Switchover completed. No relevant errors on kibana, there are some errors in 1008 error log about 1009 disconnecting, but before the fail over (probably caused by the temporary 10 -> 5.5 replication). I will investigate checking for differences and rebuild 1009 if necessary.

es1008 is the (temporarily?) new master of es3 and es1009 is down for maintenance. I have updated tendril to avoid confusion. After the upgrade of es1009 we can return it to its previous state or (I prefer this one) leave it as is and puppetize the change (hearbeat check is running on the new master, but icinga is checking the wrong node).

I've just realized that we do not have any 10s as masters in production ("pc" are the closest thing, but they are not real "masters"), and we do not have things like read-write and good icinga checks for those. I am going to wait to update 1009 until:

a) we have decided if we want to do a potentially irreversible jump to 10 (there are some incompatibilities in MariaDB 10's GTID implementation)
and
b) I or someone else implements better puppet/icinga support for a 10 production master

We can also use it for Master-Master tests between versions.
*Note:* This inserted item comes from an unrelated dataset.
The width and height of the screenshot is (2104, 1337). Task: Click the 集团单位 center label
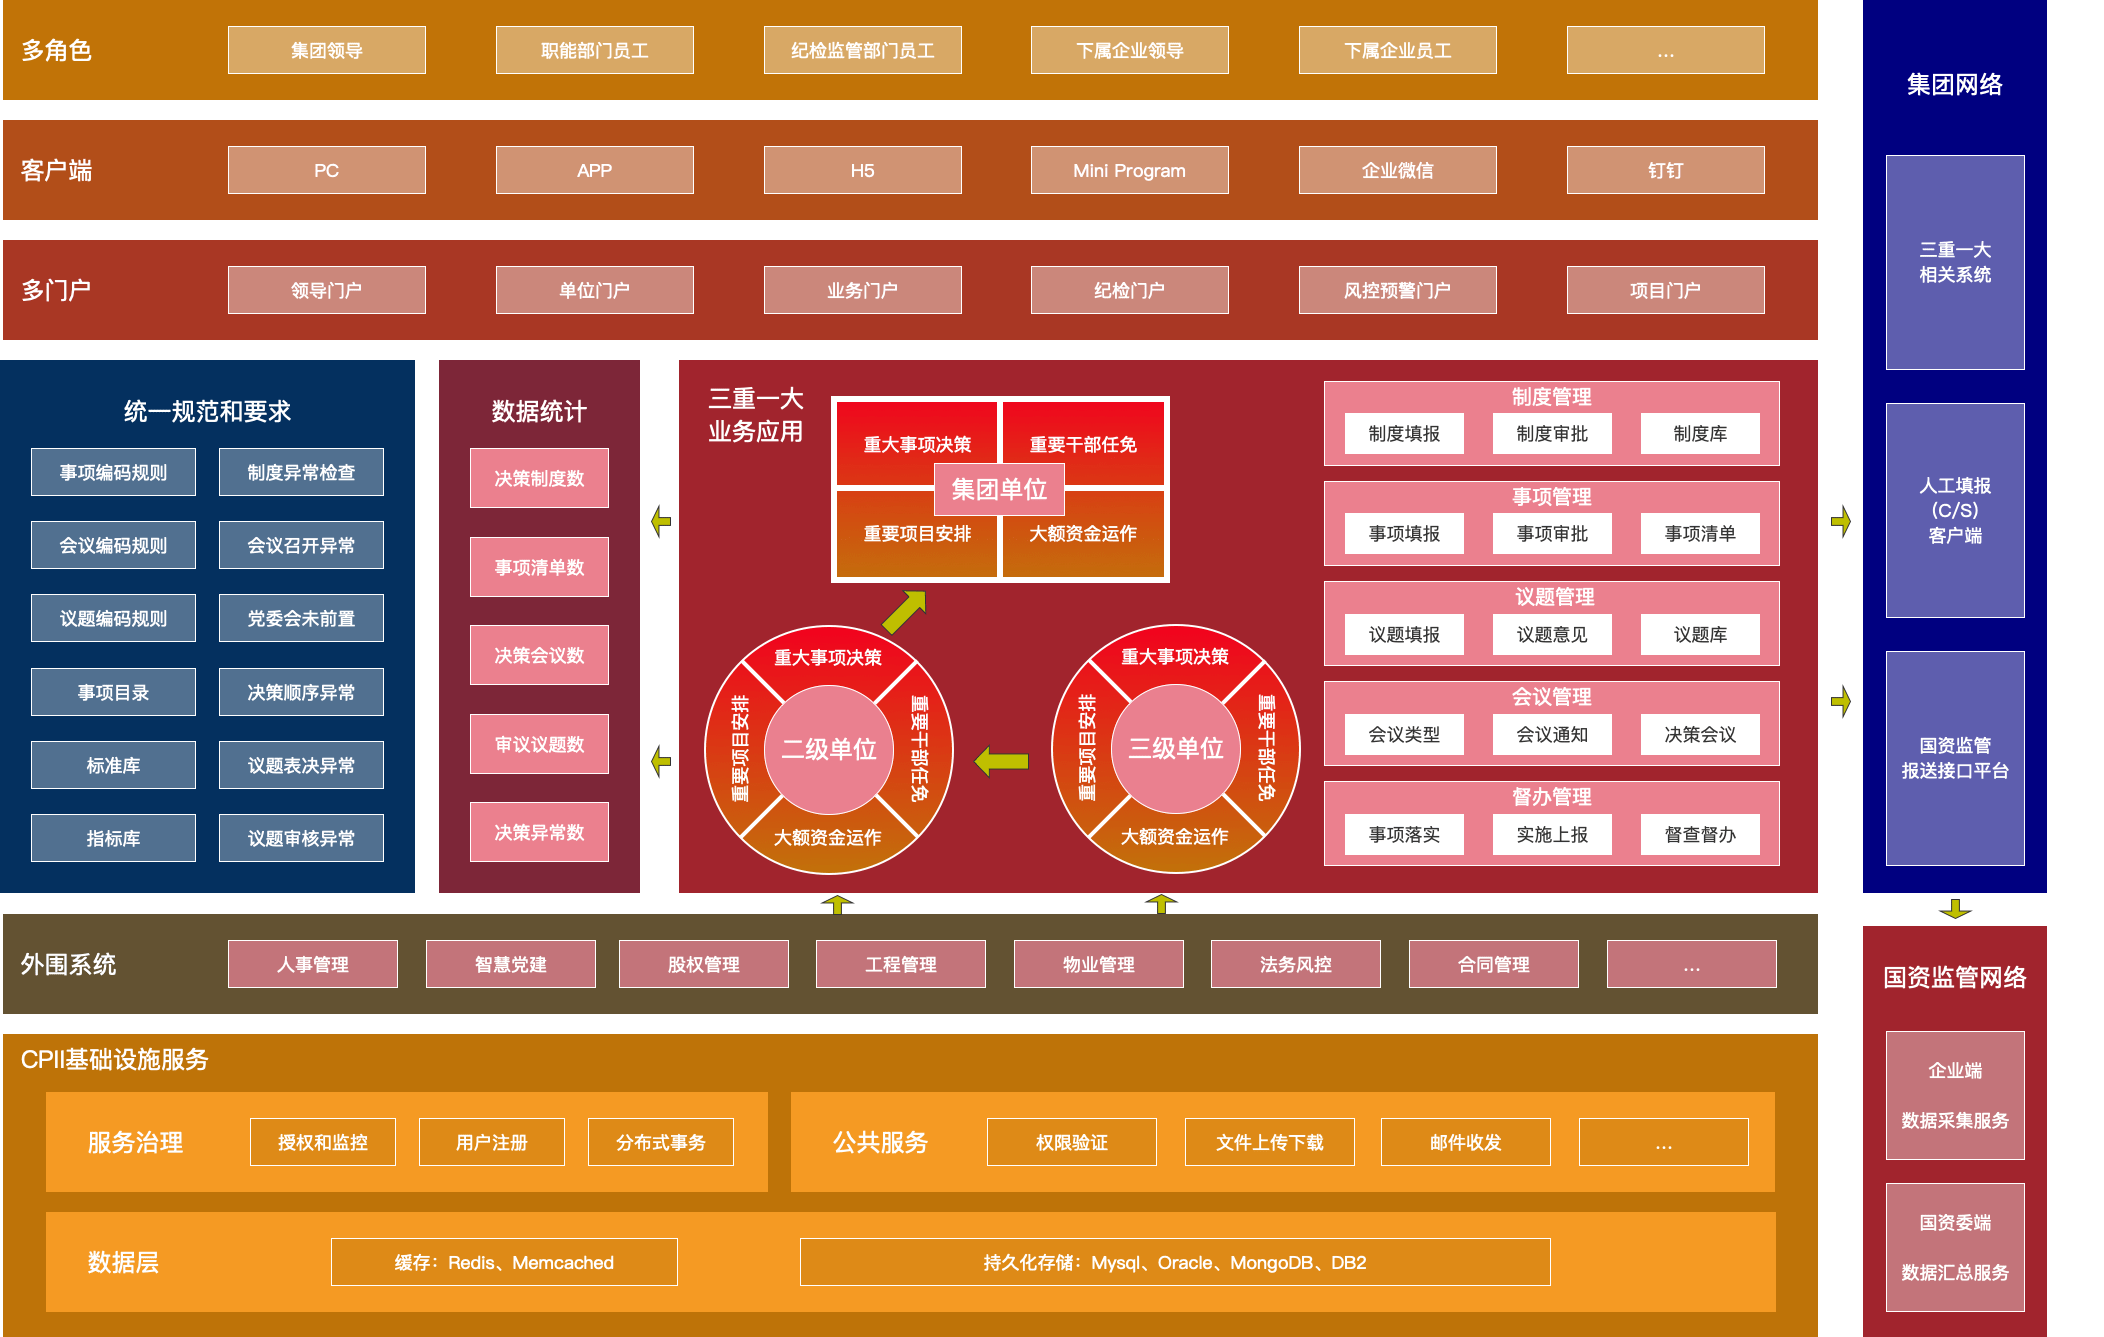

Current status: es1005 is depooled, but not yet scheduled for maintenance because it is still being used by wikiadmin (snapshoting).

Depooling es2005, es2006 and es2007.

With today's work I would say the task is finished.

Summary:

  • Upgraded to trusty with kernel upgrade and reboot and MariaDB 10.0.16 all es* slaves (18) hosts
  • Decided to keep the 2 masters/rw nodes in 5.5 (es1009 and es1006), although 1009 was upgraded to trusty, too

Issues:

  • If we decide to upgrade to 10 the masters, a better puppet template and monitoring will be needed, plus deciding if to retire or substitute things like heartbeat
  • es2004 was upgraded as the others, but a fault memory module is preventing from repooling it right now. Tracked on issue T103843. Not a problem for production.